People forget how recent it is that the sentence, “this man’s pregnancy” doesn’t sound like gibberish *to trans ears.* I read Original Plumbing: A Decade of the Best in Trans Male Culture this year, and seeing an interview with a man who had gotten pregnant describing how much the trans community turned on him: men don’t get pregnant, ergo, you’re not -really- a man.

And isn’t that what we’re always replicating? Men don’t experience misogyny, men were never girls, men aren’t ever women, men can’t ever relate to women—we keep desperately needing to draw a boundary thinking that we’re defining what being a man is, rather than defining those that we keep out. But with even stronger boundaries than cis masculinity. If a cis man said, “I feel like I relate more to women,” we might ask him if he’s actually a cis man, but if he said he was, we wouldn’t tell him he’s misgendering himself. We don’t even have language for telling cis people—with whatever their complicated gender feelings might be—that if they break the rules, they’re misgendering themselves.

It’s why I miss when the term was ‘genderqueer’ and not ‘non-binary.’ (People also seem to re forget that some of that hard shift was in part due to the big pushback against ‘queer.’ “Don’t make a slur your identity” was a huge, huge thing (see: the pushback against the word ‘queerplatonic’ as well) and thus a wonderful community term was annihilated and ‘non-binary’ was the safe, less offensive word.)

I relate to a lot of different gendered experiences. And when I was first wondering ‘am I genderqueer?’ loooong before I ever identified as such, all the way back in 2009 and 2010, before the word ‘transtrender’ existed, before ‘genderspecial’ before anyone knew what we were or how to build boundaries around us, it was fine. I could be a not-woman, a not-man but also kind of like one.

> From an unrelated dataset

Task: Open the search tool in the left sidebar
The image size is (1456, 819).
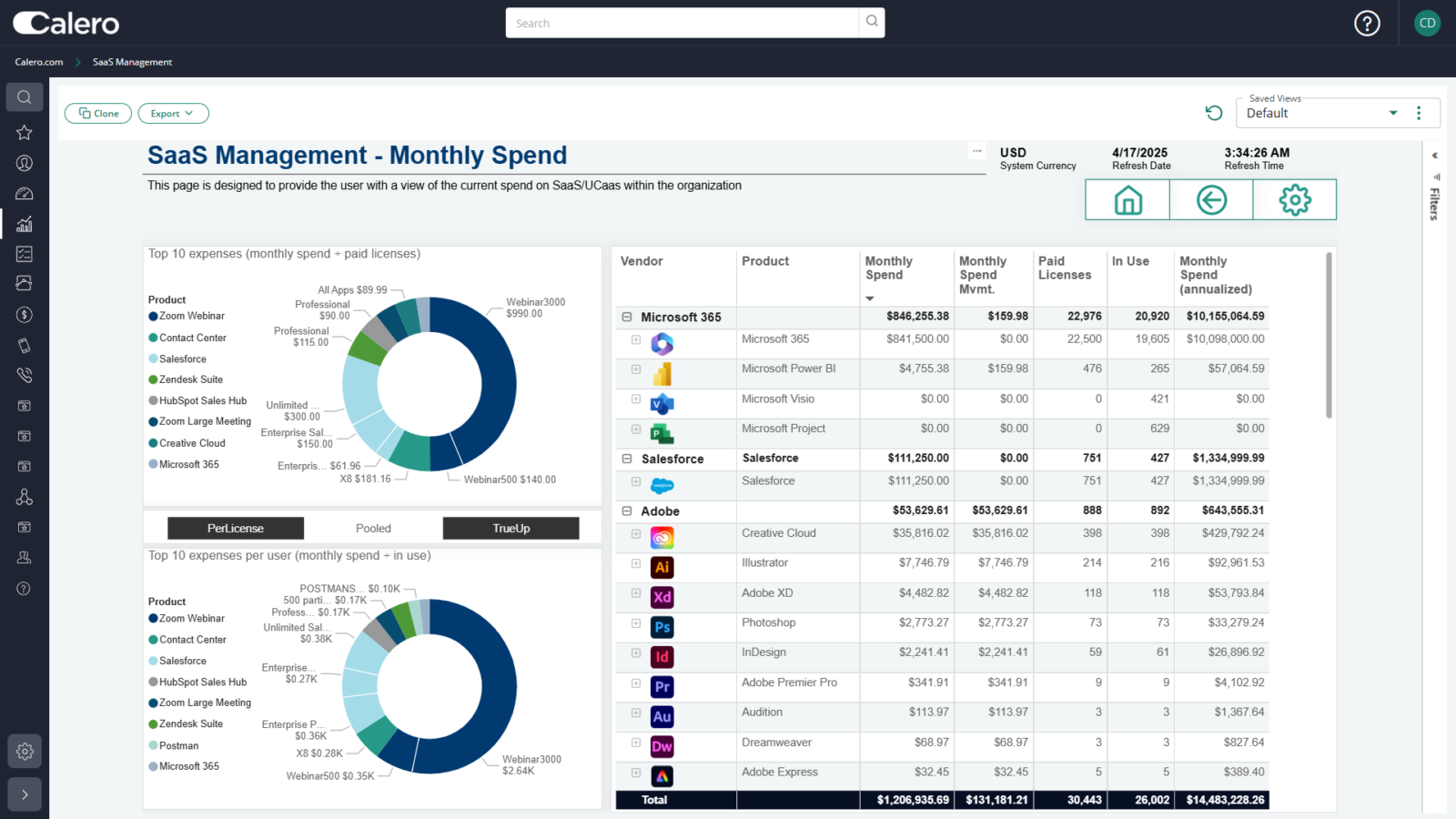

I figured out I was non-binary because of Kate Bornstein’s “Gender Outlaw,” a book that said: gender can be play. It can be fun. It can be a thing you can try on.

I won’t delve too much more into all of this because a lot of this is stuff that’s already going to go into my zine series, “Puddletown Masc” but I think my conclusion to all of this is to admit that, much like I would never tell a trans man who seems himself as no different than a cis man that he’s wrong, if we can’t bridge the divide, to agree that ‘man’ can contain a multitude of experiences that don’t allow us to make easy off-the-cuff tweets about how we all interact with the world, then that’s not my community.

My community has always been the genderweirds, the ones that play, the ones whose identity shifts and changes because no one can give a coherent name for what man and woman mean within patriarchy, let alone within transness. We make do with broken language.

But sometimes, when I dream, when someone only sees my name in an email and calls me ‘he’, when someone looks at me and all I can think is “please, please, please just see me as a man” that’s all I am. Because that’s all man means to me in this context: not a set of specific experiences or interactions in the world, just, call me a man.

It’s only when someone tells me that that means something -more- about my life, my body, my experiences, about how I should relate to others, only then do I get confused and turned around and think, okay then I must not be a man. Only then.

I am a man by myself a lot of the time. But I never seem to be a man around most other men, and rarely around most other trans people.

Then I am both, or sometimes, neither.

But since others are keen to rip my language and experiences away from me, since others are keen to decide that gender is a sacrifice that requires you give something up, I will always give up the part of myself that visibly claims the word “man.”

So that I don’t have to sacrifice anything else about myself.

But it sucks that people, both cis *and* trans, expect me to.